The CISA report was not the only thing that the government shared this week; another one was the US FTC’s (Federal Trade Commission) warning about threat actors impersonating its employees. 

The FTC has been getting reports from consumers falling victim to scams where the threat actors posed as FTC’s personnel to trick the consumers via email, text messages, and phone calls and steal their funds. The average amount scammed via these FTC impersonation scams has reached $7000 this year, a massive increase from the $3000 that was observed in 2019.

The agency shared guidelines that can help you stay safe, saying the FTC will never “send consumers to a Bitcoin ATM, tell them to go buy gold bars, or demand they withdraw cash and take it to someone in person.” The basics are never to share verification codes, not to move money under the garb of “protecting it,” never to answer calls from scammers that call regarding a suspicious Amazon purchase or activity in your account, and never talk to someone who asks you to go to a Bitcoin ATM. All of these signals mean you’re the target of a scam artist. 

They also shared information on identifying government imposters and reporting such individuals. You can read about all the guidelines shared by the FTC on their website. 

Chinese ‘Earth Krahang’ Group Targets 70 Organizations in 45 Nations

Earth Krahang is a Chinese APT (Advanced Persistent Threat) group that has breached nearly 70 organizations and targeted another 116 in 35 different countries. 

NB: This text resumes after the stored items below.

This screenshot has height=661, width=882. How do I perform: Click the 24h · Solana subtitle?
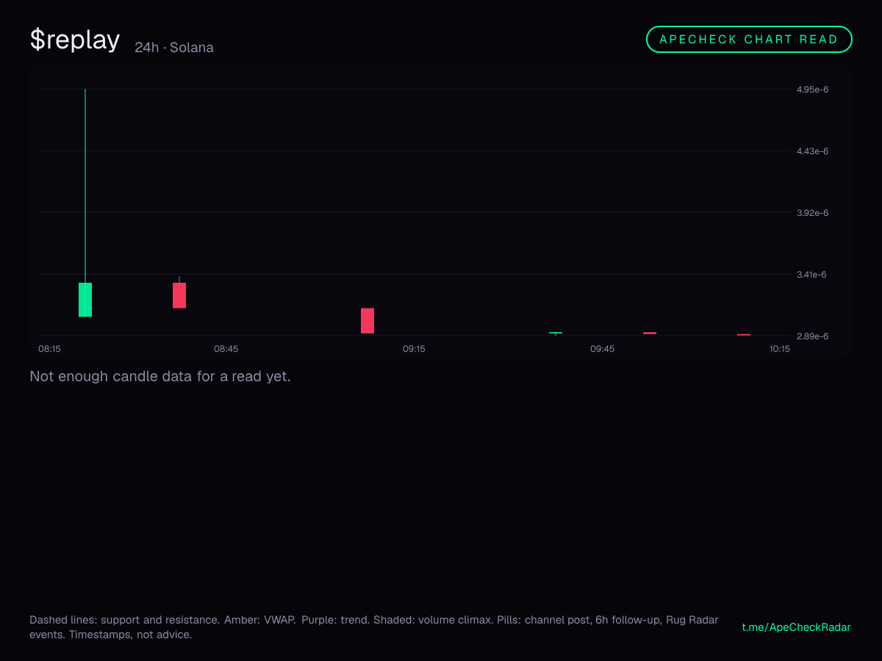pos(174,48)
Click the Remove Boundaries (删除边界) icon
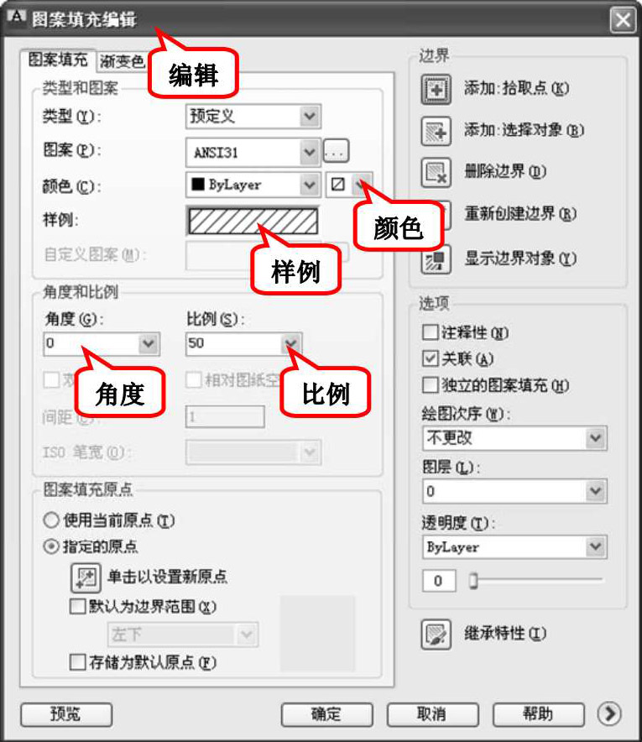The image size is (642, 742). [436, 173]
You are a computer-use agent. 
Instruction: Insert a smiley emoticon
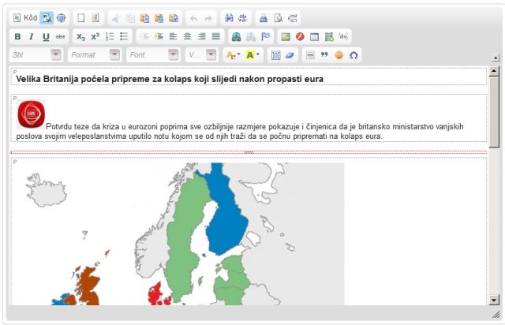339,55
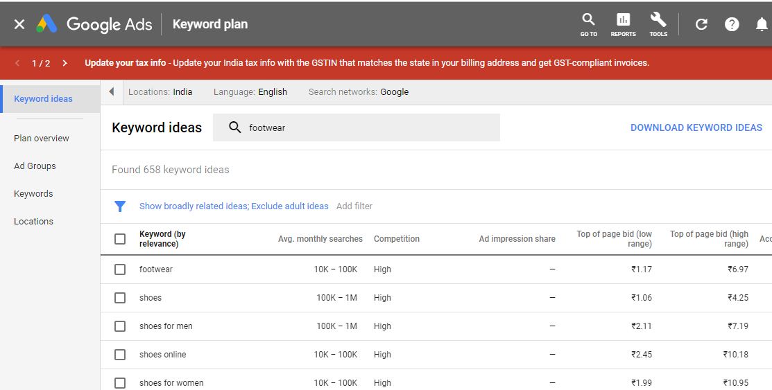Select the shoes for men checkbox
This screenshot has width=772, height=390.
pyautogui.click(x=120, y=326)
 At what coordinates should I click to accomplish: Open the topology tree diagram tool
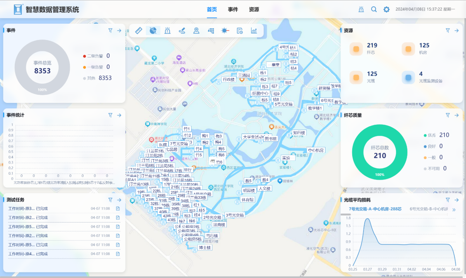coord(211,31)
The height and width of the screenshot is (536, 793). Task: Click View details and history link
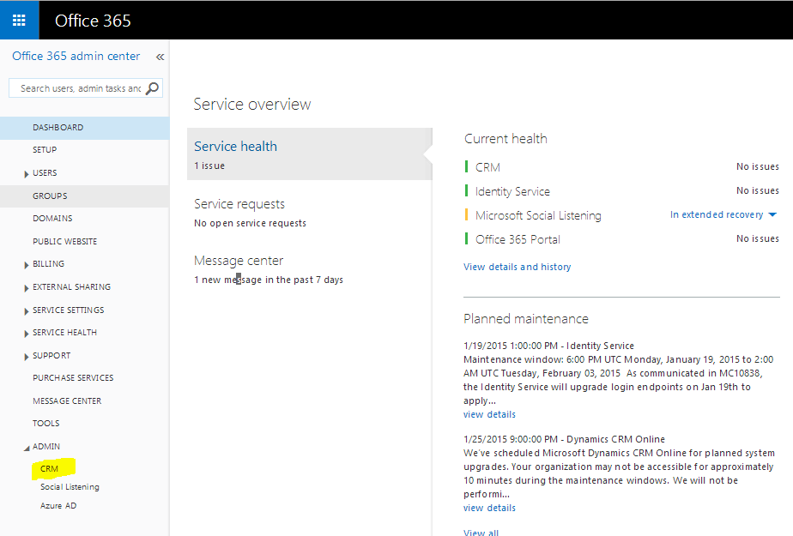tap(517, 267)
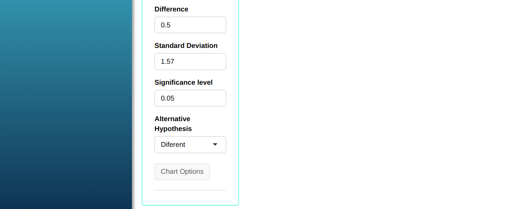532x209 pixels.
Task: Select the Significance level input field
Action: [190, 98]
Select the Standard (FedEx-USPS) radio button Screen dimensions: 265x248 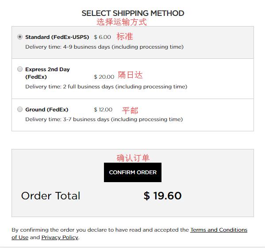20,37
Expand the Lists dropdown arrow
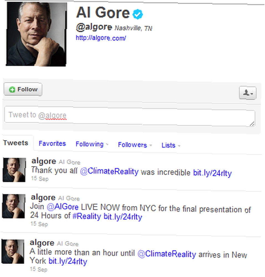This screenshot has height=277, width=265. [x=179, y=146]
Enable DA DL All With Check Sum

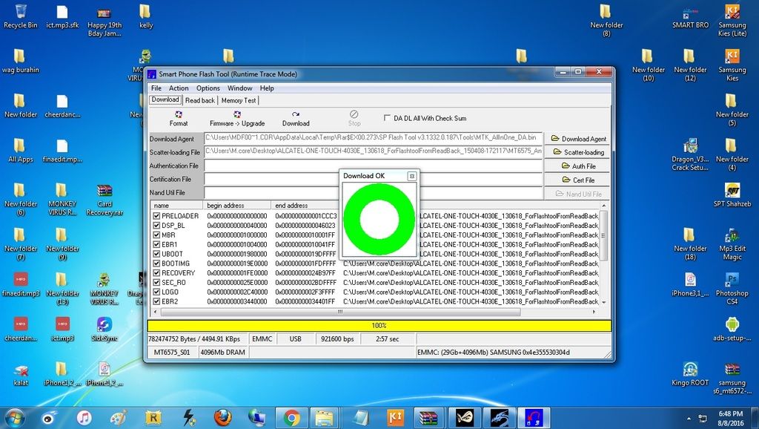pos(387,118)
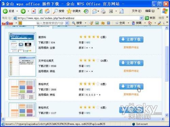Expand the Back button history dropdown arrow
170x127 pixels.
[x=17, y=11]
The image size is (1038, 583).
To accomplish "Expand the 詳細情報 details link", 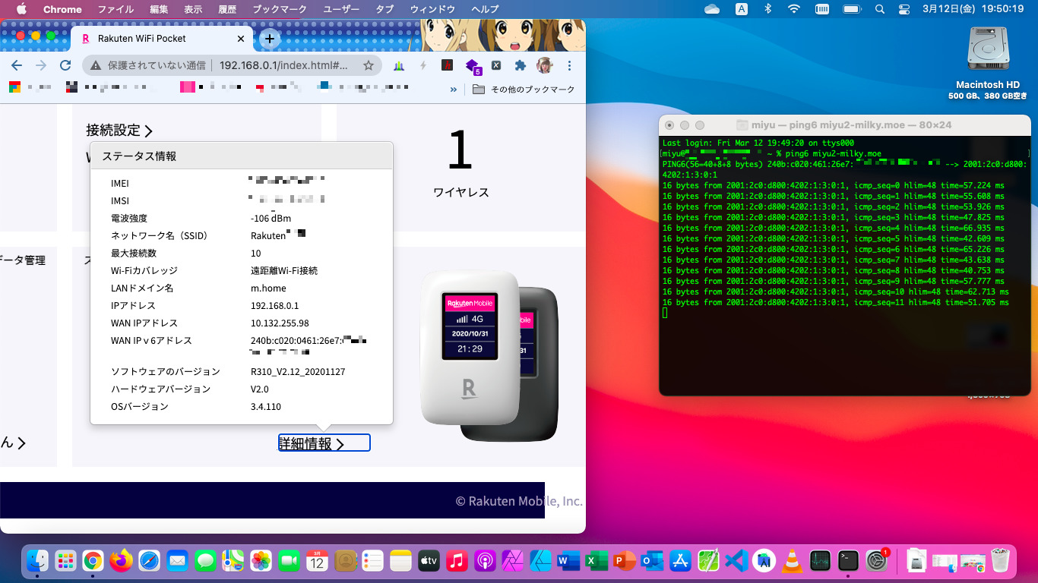I will (312, 444).
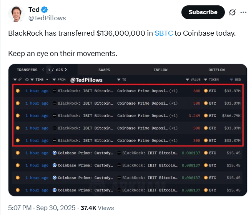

The gang is being monitored by Trend Micro, who highlighted the campaign that started at the beginning of 2022. The threat actors have successfully compromised 48 government enterprises, 10 of which are Foreign Affairs ministries. They use open-source tools to identify vulnerabilities (CVE-2023-32315 and CVE-2022-21587) in public-facing servers. Then, they exploit the flaws to gain unauthorized access and also use spear-phishing to lure the victims into opening malicious links and attachments.

Once they establish a network presence, the threat actors misuse organizational infrastructure for malicious payloads and target other accounts via spear phishing. The emails drop backdoors to victim systems, spreading their presence. They also build VPN (Virtual Private Network) servers to move laterally within these networks and deploy multiple malware like XDealer, RESHELL, and Cobalt Strike for data exfiltration. 

The report shows that the threat actor group might have ties with Earth Lusca since they both share the same C2 (Command and Control) structure. However, it is also possible that they just share the tools and have different encryption keys.

Every day, phishing tactics and techniques are advancing to new heights. It’s essential to implement effective phishing protection solutions and conduct phishing awareness training programs to stay ahead of the threat actors.